Here’s my overall plan for this series:

Originally published April 18, 2013, but I republished it since I’m working on updating it so much


Comments

18 responses to “Math Gameschooling”

  1. The only one from my cupboard you missed was Tangoes – a tangram puzzle game.

    1. Oh good one, that’s been on my wish list for a while. I keep thinking about getting it, but haven’t yet.

  2. maryanne @ mama smiles Avatar
    maryanne @ mama smiles

    Do you know the game Spot It? My mom just introduced me to it, and it looks like a lot of fun!

    1. We don’t have Spot It, but we have a similar one. We did get a version of it from Chik Fil A, or maybe it was Burger King in one of their kids meals, and we had fun playing with that one. I love when there’s games as the toy rather than a movie tie in.

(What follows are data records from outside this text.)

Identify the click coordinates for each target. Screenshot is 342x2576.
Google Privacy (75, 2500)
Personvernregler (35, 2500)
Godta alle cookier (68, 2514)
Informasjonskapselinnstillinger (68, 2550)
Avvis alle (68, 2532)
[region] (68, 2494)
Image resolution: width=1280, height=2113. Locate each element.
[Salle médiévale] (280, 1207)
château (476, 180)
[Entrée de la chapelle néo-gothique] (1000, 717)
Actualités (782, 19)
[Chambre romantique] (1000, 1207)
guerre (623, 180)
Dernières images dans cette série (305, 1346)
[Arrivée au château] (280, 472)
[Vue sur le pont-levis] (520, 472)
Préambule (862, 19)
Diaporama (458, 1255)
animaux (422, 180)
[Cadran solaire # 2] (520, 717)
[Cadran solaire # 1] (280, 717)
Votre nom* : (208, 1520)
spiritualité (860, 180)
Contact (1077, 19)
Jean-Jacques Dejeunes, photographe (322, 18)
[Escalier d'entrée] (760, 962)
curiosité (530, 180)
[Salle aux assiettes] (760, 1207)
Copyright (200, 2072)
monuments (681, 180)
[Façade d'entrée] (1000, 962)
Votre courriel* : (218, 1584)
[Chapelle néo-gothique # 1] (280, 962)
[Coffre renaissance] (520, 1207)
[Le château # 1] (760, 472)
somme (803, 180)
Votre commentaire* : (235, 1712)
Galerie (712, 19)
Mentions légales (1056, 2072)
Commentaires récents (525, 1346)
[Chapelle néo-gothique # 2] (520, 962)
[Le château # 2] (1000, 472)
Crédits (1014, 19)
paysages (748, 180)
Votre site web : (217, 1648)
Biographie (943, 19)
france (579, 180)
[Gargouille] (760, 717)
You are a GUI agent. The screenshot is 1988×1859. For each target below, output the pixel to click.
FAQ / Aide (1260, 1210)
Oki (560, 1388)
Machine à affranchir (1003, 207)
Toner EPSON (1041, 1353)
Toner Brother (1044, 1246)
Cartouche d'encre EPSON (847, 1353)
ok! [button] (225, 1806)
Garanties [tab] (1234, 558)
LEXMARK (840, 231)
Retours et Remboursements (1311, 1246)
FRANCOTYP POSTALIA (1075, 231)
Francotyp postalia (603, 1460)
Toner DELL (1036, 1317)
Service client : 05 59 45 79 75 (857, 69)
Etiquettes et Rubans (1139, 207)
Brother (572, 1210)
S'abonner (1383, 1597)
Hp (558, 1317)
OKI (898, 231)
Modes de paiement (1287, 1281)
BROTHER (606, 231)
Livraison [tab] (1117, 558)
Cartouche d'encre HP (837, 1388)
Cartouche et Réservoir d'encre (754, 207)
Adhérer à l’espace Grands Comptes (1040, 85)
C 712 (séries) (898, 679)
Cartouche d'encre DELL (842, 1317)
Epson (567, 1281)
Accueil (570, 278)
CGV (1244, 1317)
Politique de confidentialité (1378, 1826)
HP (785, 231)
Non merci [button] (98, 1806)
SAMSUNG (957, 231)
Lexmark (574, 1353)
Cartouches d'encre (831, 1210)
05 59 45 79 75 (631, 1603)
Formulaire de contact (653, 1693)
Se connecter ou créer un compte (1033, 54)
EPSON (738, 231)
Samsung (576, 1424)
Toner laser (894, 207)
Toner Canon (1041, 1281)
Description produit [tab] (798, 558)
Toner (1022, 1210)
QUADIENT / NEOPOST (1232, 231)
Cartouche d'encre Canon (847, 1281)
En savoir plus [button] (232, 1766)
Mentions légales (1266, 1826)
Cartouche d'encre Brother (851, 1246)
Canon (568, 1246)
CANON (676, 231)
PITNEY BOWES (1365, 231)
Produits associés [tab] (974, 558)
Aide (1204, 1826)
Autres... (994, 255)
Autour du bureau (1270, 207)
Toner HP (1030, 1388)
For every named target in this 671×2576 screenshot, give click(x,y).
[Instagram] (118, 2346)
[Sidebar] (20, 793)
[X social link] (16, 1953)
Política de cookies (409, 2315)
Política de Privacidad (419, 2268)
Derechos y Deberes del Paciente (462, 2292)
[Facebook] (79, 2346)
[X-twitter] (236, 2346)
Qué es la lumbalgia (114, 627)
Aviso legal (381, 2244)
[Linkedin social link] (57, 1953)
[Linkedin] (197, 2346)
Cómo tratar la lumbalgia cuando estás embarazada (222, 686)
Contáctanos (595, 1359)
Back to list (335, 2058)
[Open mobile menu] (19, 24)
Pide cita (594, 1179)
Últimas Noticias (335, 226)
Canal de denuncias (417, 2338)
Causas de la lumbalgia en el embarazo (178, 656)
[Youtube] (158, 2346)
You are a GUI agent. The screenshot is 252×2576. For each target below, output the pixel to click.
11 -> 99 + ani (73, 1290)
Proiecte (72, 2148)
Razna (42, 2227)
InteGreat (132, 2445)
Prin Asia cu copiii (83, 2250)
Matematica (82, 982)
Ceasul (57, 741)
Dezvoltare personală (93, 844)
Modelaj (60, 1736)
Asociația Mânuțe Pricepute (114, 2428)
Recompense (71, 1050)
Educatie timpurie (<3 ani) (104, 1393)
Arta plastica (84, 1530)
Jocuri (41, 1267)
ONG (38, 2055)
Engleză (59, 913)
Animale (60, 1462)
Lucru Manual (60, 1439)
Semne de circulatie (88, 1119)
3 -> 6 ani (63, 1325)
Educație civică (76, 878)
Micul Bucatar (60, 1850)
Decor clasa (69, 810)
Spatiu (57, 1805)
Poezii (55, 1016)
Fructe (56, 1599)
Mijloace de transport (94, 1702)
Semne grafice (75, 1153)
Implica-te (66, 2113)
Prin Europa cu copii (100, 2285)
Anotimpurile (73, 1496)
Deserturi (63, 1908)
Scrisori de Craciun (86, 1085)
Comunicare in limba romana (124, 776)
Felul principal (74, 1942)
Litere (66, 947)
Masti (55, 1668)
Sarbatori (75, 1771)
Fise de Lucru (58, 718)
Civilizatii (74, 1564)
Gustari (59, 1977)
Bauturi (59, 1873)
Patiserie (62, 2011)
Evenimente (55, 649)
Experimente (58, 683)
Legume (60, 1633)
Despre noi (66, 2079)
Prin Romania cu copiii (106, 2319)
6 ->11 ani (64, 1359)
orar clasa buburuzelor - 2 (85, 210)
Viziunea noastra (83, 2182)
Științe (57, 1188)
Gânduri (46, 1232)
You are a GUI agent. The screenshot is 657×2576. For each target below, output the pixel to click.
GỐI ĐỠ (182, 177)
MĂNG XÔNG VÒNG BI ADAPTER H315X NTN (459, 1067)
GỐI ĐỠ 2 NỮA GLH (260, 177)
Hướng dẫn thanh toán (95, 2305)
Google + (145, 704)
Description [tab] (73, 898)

  3. Brilliant list, Ticia – thanks! Lots of these I haven’t even heard of but they’re on my wishlist (and Pinterest board) now. I’ll have to keep my eyes open in charity shops. I’m intrigued to hear there’s a real version of Tetris – I too loved this (and was a whizz at it). It’s the only game I ever play on my phone, too (on long boring journey’s when even I am “read” out!)
    Lucinda

    1. I know that feeling, I’ve got Mahjong on my phone for when I’m read out or just don’t want to do something.

  4. I LOVE LOVE LOVE LOVE this post!!!!!!!!! So glad I didn’t miss it. I’m keeping this post for Christmas and birthday gift ideas!

  5. I was pulling together games that teach deductive reasoning, and popped back here to see if you had any I missed. It occurs to me now that I should have objected to your leaving Clue off the list – it teaches deductive reasoning and that is a skill that is essential for Trigonometry and Calculus. That’s a way off yet for your crowd, but it’s never too early to start sharpening those skills.

    1. You know that’s a good one to add in, I hadn’t thought about it at the time I was writing this. That, and I don’t have the normal Clue board game to add in 🙂

  6. […] board games (here’s a whole list of math games, not even counting the simple adding for […]

  7. It’s late and it might be on your great list, but do you have UNO on there? It might be too easy for older kids, but it is great for my toddler as she learns her numbers, colors and words. Thanks for this great inspiration!

    1. I don’t know if I do. It’s been a few years since I wrote this, and I probably didn’t think of it for learning all those skills.

  8. Good day! I 100% agree! Math can be easily turned into a fun and entertaining game. When there’s fun, there’s focus and when there’s focus, there’s a lot of thinking and learning taking place. Monopoly and Uno have always been our family’s favorite math games. Love to see more ideas that we can try. Thank you for sharing these. Keep it up!

  9. My kids would add Sum Swamp to your list. We LOVE Beast Academy.